## READING TEXT
Variable Induction Control Valve: Description and Operation

OPERATION

The World Engine is equipped with an intake manifold flow control valve to promote maximum air/fuel atomization. The valve restricts airflow, causing it to tumble or swirl. The tumbling action helps ensure that the fuel and air mix thoroughly and burn faster. The intake manifold flow control valve and variable valve timing work together to improve fuel economy, idle stability, and emissions.

The electrically controlled intake manifold flow control valve is located in the intake manifold at the cylinder head. The intake manifold is constructed of composite material and divided into equal length runners. At the end of each runner is an intake manifold flow control valve flap. The intake manifold flow control valve actuator controls the flaps through a common shaft.

The intake manifold flow control valve actuator is a two-position torque motor that is pulse-width driven by the GPEC1. The actuator is either energized to move the flaps out of the way to the wide-open position or de-energized to move the flaps up, to a restricted position.

Pixel coordinate grounding data
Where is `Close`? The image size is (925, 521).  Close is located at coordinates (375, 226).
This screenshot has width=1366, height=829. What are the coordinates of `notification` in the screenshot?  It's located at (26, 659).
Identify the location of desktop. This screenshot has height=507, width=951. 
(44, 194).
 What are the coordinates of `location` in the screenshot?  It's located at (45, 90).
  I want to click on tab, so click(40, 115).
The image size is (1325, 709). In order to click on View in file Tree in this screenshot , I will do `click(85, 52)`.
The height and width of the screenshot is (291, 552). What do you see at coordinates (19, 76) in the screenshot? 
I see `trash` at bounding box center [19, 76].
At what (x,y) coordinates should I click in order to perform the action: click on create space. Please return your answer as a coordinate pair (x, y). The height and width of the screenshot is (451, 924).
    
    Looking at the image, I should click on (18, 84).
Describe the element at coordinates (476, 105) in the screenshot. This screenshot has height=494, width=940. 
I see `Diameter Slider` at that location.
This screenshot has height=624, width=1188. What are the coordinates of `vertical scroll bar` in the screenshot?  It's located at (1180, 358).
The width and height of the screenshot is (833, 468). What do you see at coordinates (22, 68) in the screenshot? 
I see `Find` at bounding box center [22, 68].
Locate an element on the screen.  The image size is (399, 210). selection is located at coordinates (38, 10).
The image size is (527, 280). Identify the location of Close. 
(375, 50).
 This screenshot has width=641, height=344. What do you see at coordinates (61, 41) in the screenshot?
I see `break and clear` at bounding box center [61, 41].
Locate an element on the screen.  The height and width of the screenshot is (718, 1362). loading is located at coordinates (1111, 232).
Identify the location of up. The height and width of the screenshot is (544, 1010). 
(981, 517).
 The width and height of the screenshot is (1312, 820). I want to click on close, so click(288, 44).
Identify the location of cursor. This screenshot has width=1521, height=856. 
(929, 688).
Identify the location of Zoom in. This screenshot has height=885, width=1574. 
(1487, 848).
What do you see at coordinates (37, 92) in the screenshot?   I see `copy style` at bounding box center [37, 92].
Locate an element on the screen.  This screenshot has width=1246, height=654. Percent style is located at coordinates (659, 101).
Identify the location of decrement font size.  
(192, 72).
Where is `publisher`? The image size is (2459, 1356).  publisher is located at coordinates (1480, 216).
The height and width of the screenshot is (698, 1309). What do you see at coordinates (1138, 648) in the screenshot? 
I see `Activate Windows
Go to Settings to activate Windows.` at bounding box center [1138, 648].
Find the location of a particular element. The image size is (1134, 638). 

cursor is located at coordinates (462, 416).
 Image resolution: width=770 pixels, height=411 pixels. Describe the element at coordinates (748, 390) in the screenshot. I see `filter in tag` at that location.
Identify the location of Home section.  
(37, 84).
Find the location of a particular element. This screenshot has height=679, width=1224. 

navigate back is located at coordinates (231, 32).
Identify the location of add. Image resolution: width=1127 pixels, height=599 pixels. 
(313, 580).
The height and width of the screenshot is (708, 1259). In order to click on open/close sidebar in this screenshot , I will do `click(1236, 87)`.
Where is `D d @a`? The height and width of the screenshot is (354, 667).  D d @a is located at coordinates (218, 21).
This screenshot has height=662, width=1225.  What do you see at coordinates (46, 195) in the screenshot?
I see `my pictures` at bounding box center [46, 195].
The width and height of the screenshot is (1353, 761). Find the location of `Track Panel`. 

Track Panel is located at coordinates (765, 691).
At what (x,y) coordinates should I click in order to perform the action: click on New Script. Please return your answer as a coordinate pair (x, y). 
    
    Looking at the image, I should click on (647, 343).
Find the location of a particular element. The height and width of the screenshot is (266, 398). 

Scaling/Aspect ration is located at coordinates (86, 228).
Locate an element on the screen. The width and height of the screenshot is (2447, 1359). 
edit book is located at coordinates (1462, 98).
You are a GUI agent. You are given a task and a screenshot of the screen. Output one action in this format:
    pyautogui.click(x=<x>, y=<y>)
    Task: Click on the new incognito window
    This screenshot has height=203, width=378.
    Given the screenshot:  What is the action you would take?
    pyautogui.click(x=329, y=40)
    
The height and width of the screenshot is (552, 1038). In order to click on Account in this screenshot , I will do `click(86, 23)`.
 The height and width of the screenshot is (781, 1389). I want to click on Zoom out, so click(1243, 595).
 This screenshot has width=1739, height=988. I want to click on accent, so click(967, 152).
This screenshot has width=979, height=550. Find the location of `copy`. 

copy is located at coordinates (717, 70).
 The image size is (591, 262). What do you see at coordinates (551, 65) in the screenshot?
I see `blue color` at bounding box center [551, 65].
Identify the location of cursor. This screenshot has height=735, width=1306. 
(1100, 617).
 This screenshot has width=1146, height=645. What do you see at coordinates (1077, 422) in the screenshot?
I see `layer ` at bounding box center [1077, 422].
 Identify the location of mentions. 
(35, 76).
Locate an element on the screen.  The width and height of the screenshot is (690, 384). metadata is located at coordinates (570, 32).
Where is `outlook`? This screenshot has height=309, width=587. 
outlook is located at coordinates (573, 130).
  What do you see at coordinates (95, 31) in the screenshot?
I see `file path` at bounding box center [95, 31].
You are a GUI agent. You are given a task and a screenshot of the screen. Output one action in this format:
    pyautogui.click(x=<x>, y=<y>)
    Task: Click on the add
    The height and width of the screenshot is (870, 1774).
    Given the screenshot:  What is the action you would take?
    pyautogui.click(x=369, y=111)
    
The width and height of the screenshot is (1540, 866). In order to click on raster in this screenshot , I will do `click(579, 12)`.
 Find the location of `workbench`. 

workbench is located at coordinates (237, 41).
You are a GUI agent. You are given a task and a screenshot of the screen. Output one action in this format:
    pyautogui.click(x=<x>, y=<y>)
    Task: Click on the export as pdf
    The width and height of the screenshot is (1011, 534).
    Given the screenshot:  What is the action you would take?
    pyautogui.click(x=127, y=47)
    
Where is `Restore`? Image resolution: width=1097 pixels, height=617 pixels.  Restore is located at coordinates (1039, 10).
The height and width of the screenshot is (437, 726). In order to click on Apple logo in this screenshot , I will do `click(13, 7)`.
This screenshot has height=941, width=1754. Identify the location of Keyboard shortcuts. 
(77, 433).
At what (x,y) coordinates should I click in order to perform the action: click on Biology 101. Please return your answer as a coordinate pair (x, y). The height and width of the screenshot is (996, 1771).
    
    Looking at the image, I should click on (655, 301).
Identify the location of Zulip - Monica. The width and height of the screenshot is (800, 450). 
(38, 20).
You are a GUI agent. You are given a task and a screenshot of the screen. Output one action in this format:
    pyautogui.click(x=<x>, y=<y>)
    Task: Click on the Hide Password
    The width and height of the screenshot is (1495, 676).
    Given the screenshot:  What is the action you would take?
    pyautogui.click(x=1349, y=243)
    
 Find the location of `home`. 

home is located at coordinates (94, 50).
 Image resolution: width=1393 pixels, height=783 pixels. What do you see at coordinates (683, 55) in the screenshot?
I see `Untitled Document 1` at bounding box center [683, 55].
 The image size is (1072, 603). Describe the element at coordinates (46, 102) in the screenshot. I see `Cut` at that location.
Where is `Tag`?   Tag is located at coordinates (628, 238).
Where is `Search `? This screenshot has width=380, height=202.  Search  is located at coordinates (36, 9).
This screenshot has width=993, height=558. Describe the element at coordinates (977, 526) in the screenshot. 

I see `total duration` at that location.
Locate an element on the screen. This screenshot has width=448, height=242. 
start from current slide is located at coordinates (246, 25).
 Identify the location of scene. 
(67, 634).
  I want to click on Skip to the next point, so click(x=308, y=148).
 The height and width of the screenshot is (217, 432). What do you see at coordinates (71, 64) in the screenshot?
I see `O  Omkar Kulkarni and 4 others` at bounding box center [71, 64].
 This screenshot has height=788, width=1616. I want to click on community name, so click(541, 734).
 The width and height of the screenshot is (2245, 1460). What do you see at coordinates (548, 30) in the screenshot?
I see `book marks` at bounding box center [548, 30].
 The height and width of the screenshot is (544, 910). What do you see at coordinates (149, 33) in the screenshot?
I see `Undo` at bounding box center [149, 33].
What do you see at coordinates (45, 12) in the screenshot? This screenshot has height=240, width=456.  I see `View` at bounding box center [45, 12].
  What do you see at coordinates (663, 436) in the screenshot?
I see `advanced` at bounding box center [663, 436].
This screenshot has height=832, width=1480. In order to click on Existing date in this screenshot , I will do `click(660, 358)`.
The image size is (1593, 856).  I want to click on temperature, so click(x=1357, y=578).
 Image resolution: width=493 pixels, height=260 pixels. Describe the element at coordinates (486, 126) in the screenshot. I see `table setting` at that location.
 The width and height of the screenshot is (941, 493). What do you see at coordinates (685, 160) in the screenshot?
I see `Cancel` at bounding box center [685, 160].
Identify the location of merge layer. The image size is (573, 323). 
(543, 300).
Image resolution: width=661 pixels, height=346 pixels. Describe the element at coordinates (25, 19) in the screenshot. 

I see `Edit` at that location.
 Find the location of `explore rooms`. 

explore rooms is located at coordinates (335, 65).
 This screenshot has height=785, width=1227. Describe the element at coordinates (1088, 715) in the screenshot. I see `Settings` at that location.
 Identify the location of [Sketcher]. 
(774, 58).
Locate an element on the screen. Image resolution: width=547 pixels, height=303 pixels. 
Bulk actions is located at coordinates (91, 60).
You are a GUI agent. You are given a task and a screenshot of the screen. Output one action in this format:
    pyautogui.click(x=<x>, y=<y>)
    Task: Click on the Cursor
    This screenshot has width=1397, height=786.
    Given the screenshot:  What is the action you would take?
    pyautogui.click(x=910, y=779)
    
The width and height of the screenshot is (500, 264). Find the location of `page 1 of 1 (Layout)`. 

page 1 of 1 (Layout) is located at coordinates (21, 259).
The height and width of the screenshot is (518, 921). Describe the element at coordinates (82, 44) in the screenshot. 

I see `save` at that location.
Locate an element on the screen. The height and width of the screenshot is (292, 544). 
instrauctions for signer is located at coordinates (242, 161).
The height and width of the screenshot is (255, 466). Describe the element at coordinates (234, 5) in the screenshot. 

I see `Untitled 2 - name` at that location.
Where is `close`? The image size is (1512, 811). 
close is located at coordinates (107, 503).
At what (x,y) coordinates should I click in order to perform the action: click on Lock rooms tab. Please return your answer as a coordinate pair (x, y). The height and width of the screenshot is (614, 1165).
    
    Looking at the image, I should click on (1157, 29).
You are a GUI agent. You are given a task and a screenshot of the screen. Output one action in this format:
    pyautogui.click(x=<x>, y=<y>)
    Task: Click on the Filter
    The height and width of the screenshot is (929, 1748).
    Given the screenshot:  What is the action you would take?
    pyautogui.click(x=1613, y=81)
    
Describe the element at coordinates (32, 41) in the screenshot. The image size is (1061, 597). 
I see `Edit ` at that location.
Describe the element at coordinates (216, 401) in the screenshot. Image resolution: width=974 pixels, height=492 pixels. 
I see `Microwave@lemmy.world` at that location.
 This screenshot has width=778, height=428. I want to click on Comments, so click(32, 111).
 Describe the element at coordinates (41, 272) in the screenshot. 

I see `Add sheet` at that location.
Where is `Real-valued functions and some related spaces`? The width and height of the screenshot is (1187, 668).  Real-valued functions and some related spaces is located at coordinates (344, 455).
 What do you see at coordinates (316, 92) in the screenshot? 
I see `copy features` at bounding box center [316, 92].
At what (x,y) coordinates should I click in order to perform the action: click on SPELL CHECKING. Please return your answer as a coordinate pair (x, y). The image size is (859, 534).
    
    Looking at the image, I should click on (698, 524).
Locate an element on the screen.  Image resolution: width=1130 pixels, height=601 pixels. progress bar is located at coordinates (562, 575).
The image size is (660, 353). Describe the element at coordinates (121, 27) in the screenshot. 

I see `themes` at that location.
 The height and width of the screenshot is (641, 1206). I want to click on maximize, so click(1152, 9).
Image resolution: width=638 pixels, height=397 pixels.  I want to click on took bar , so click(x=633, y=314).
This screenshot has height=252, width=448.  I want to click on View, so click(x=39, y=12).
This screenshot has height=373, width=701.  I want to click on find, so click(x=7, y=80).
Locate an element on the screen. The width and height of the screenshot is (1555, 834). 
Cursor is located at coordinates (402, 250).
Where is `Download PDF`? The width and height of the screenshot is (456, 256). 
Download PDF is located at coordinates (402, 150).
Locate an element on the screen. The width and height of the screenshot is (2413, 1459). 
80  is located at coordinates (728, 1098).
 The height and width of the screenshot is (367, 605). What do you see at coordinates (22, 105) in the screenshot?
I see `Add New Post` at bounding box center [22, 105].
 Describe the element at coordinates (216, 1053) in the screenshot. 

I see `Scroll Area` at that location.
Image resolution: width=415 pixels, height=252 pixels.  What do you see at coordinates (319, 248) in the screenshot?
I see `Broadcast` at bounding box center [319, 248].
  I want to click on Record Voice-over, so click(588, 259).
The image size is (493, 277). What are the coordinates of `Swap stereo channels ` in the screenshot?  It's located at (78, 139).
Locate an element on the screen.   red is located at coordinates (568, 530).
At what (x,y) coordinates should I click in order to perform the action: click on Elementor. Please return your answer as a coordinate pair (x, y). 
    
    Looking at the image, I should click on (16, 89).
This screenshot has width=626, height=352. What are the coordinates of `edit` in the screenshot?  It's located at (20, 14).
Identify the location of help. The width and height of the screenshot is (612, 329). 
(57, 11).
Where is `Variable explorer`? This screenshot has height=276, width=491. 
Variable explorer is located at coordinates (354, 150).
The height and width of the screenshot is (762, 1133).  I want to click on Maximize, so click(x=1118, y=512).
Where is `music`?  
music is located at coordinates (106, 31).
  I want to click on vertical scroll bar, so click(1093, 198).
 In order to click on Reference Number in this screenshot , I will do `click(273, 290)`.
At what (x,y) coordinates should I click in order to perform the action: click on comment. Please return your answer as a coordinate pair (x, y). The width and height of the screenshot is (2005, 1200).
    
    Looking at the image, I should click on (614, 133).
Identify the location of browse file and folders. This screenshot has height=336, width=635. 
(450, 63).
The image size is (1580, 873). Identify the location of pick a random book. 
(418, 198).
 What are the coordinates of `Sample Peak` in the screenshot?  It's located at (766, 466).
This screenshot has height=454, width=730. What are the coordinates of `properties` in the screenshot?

## TASK BRIEF
Extend the description of the intake manifold flow control valve, starting after its last sentence. The material above is separate from the text about the intake manifold flow control valve and has no connection to it.

## RESULT OF THIS EXERCISE
The intake manifold flow control valve actuator also contains a potentiometer feedback system to aid in diagnosis. The potentiometer circuit reports the actual position of the intake manifold flow control valve flaps. The GPEC1 compares the actual position with the desired position to ensure that the system is functioning correctly. The intake manifold flow control valve flaps are the mechanical components that restrict airflow to the intake ports. When the valves are moved upward, airflow is restricted and tumble occurs. When the valves are flat against the manifold, the full, unrestricted air charge flows to the intake ports.

It is energized under specific operating conditions: At high engine speeds (greater than 3600 rpm on the 1.8 and 2.0 liter or greater than 4000 rpm on the 2.4 liter) or at wide-open throttle, the intake manifold flow control valve actuator is energized and the flaps move to the wide-open position, at lower engine speeds (less than 3600 rpm on the 1.8 and 2.0 liter or less than 4000 rpm on the 2.4 liter), the actuator is de-energized allowing the flaps to remain in the restricted position. The flap is held at that position by the return spring.